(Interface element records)
-*-*-

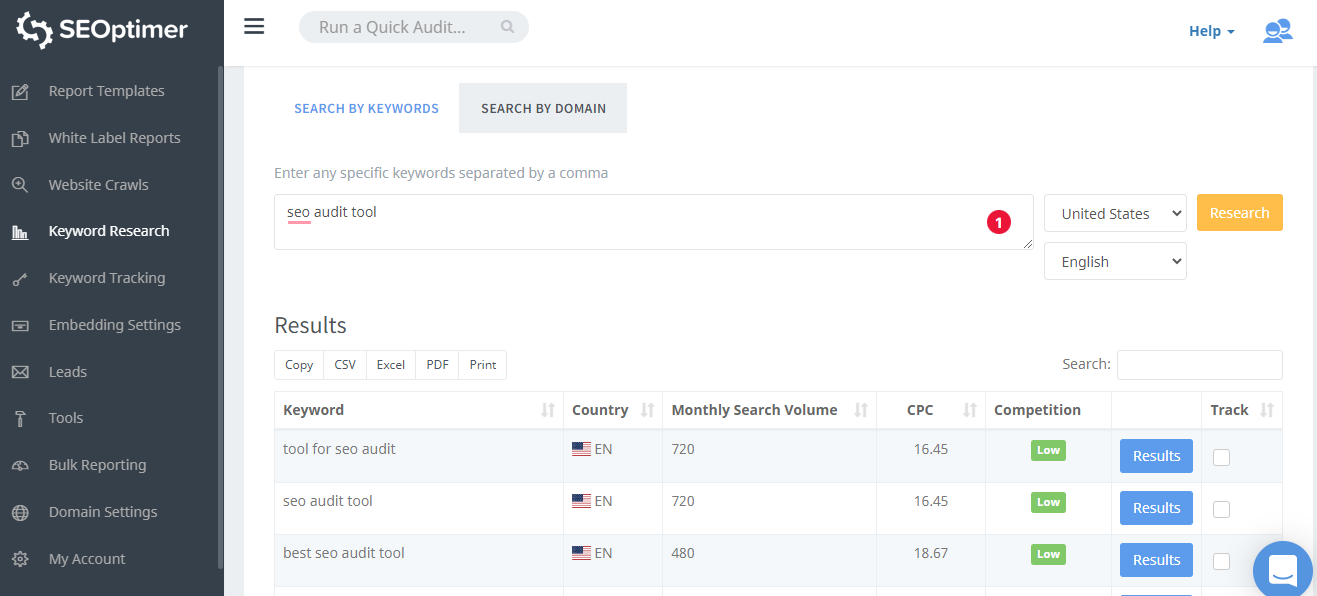Click the Tools hammer icon
The width and height of the screenshot is (1317, 596).
click(20, 419)
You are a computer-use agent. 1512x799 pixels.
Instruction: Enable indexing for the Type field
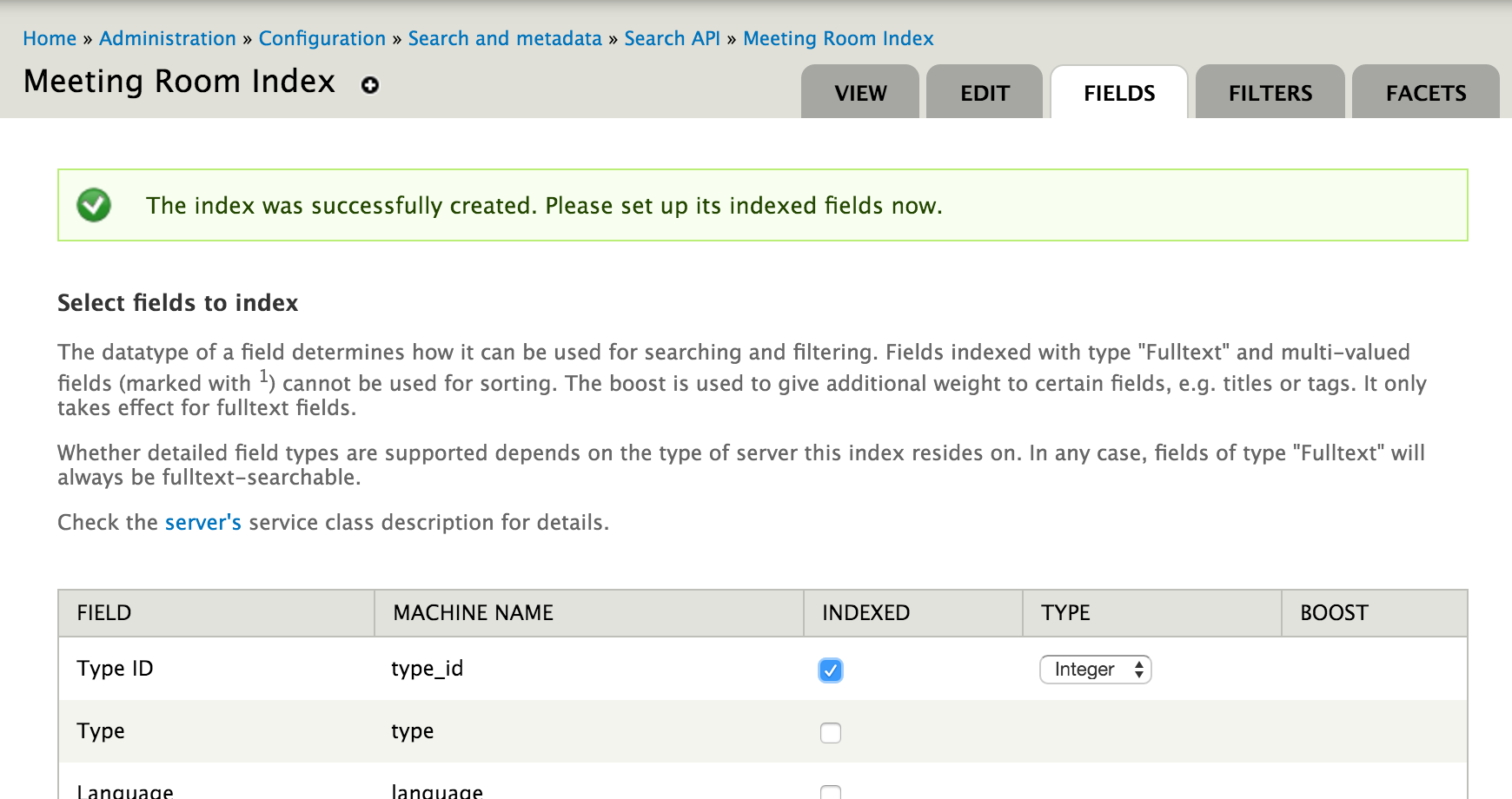(831, 733)
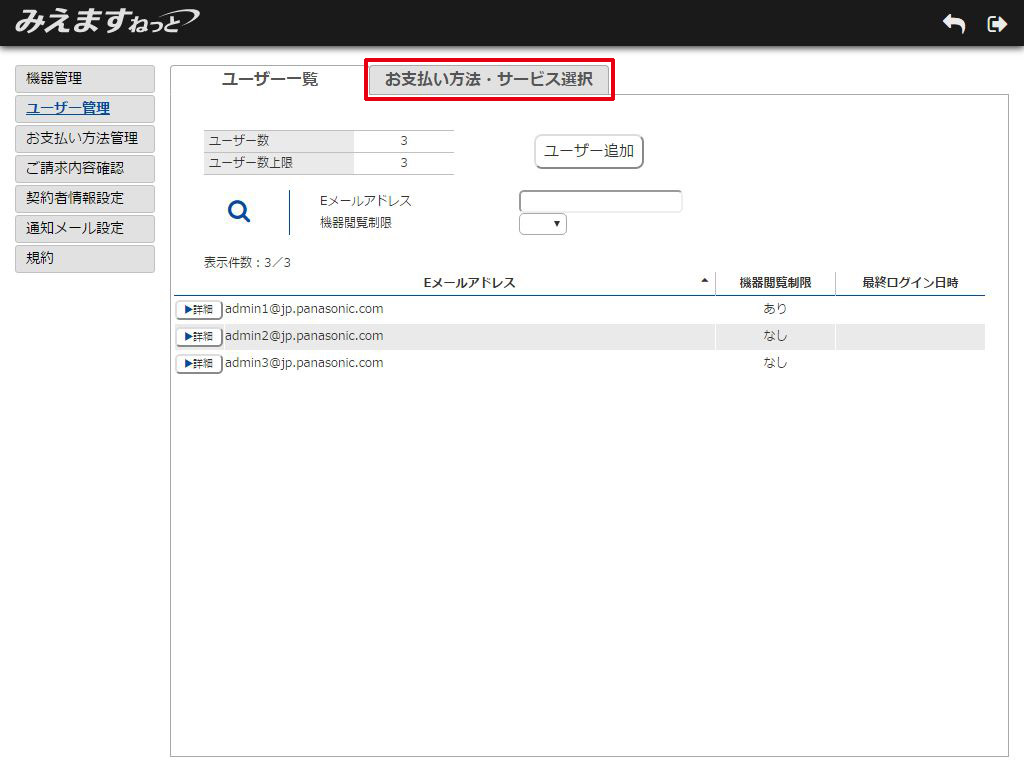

-*-*-

> _Aim_
Update the records above by replacing "Instruction" with "Task" and leaving everything else unchanged. Write them out again without the pictures.

> _Finished exercise_
Click the Tools hammer icon
The width and height of the screenshot is (1317, 596).
click(20, 419)
You are a computer-use agent. 1512x799 pixels.
Task: Enable indexing for the Type field
(831, 733)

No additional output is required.